↓
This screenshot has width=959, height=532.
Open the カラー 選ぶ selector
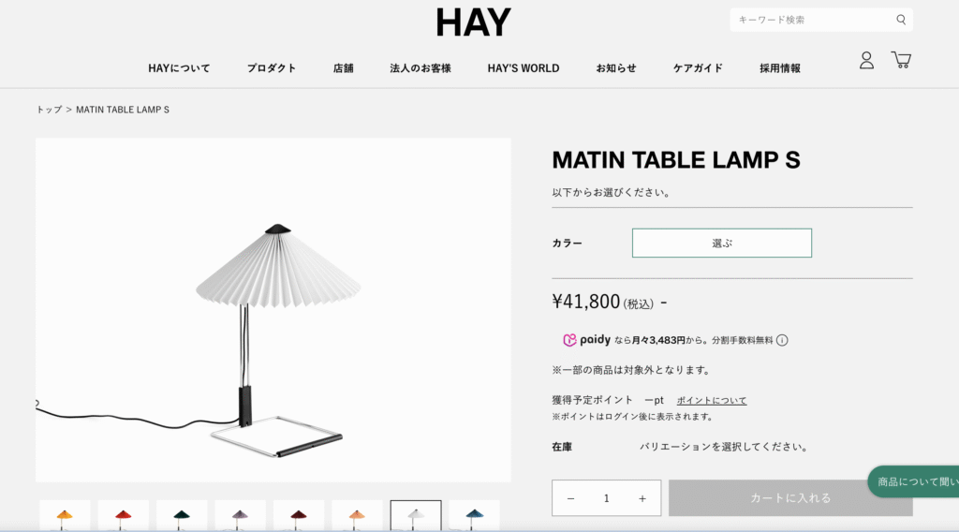tap(722, 243)
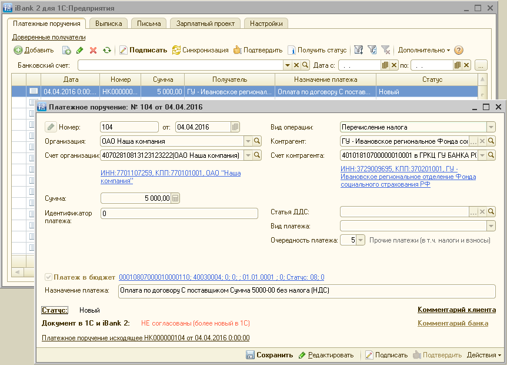Open calculator icon next to Сумма field
The width and height of the screenshot is (507, 365).
(175, 198)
↑
◆ **DIRECTIONS FOR THIS TASK**
Could you copy every one of these entries word for word, leaving out the pictures?

◆ **EXERCISE RESULT**
This screenshot has width=959, height=532.
Open the カラー 選ぶ selector
tap(722, 243)
Open calculator icon next to Сумма field
The width and height of the screenshot is (507, 365).
(175, 198)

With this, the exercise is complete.